Israel's Defense Minister Warns Yemen's Houthis of Heavy Retaliation
Israel's Defense Minister Warns Yemen's Houthis of Heavy Retaliation

Asharq Al-Awsat

time08-05-2025

  • Politics
  • Asharq Al-Awsat

Israel's Defense Minister Warns Yemen's Houthis of Heavy Retaliation

Israel's defense minister on Thursday warned Yemen's Houthis will suffer heavy blows if they continue to fire at Israel and that its defense forces are prepared for any mission. US President Donald Trump announced on Tuesday the US would stop bombing the Iran-aligned Houthis in Yemen, saying that the group had agreed to stop attacking US ships.
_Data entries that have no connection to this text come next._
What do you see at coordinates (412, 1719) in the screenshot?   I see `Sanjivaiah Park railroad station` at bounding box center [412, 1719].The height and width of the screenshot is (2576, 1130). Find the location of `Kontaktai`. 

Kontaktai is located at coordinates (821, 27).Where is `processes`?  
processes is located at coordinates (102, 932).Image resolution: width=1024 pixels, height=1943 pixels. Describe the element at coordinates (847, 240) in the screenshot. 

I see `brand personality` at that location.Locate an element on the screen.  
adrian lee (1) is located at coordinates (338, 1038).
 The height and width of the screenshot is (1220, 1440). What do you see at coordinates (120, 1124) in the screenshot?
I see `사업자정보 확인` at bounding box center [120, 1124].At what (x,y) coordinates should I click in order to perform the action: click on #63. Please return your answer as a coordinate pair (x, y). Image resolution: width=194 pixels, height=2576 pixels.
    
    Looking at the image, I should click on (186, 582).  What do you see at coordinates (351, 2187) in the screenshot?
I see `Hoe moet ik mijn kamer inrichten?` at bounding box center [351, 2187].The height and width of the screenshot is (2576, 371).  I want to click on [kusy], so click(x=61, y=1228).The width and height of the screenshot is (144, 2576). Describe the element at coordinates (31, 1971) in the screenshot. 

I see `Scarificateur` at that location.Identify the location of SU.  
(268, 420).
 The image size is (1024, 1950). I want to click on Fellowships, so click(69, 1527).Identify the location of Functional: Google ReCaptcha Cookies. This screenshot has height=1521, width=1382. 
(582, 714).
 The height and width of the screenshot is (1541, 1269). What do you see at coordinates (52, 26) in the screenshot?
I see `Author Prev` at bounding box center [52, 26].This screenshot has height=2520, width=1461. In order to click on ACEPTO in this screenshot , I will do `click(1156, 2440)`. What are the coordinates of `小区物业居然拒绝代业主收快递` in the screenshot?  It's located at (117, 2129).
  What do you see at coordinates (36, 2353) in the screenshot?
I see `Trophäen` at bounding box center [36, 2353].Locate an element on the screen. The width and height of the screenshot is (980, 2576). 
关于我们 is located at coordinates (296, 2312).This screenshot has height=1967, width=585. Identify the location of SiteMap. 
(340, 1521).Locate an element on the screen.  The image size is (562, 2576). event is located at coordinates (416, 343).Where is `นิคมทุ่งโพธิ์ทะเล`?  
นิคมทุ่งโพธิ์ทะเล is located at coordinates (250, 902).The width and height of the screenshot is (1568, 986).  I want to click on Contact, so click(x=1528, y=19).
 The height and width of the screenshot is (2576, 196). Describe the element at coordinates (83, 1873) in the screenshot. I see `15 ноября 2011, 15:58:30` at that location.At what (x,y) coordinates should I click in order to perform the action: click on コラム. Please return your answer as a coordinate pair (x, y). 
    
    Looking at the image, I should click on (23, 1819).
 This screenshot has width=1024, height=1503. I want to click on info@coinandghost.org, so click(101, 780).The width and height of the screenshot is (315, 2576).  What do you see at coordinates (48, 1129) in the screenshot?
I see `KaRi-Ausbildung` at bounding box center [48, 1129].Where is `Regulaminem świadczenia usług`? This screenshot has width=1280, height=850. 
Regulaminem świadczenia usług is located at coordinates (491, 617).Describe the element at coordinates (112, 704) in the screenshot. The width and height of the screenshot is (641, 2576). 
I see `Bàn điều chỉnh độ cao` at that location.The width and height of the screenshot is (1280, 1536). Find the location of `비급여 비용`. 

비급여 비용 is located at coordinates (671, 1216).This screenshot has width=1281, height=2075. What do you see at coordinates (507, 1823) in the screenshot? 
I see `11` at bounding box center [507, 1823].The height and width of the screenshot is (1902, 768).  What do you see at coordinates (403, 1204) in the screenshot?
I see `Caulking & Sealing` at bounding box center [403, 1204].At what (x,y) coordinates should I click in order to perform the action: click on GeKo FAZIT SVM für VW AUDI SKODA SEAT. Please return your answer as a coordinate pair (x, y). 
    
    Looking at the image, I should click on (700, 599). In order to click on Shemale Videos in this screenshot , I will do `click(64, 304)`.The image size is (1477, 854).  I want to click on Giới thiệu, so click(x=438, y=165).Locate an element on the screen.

A ceasefire deal between Yemen's Houthis and the US does not include sparing Israel, the Houthis said on Wednesday, later saying they targeted Israel with drones. "Israel must be able to defend itself on its own against any threat and any enemy," Defense Minister Israel Katz said in a statement on X. "The Houthis will suffer heavy blows from Israel if they continue to fire at us', he said, adding that the Israeli army is prepared for any mission. Katz also cautioned the Iranian leadership, which he accused of financing and arming the Houthi organization, declaring that the proxy system is over and "the axis of evil has collapsed." He stated that Iran bears direct responsibility and warned that actions similar to those taken against Hezbollah in Beirut, Hamas in Gaza, Assad in Damascus, and the Houthis in Yemen could be carried out in Tehran.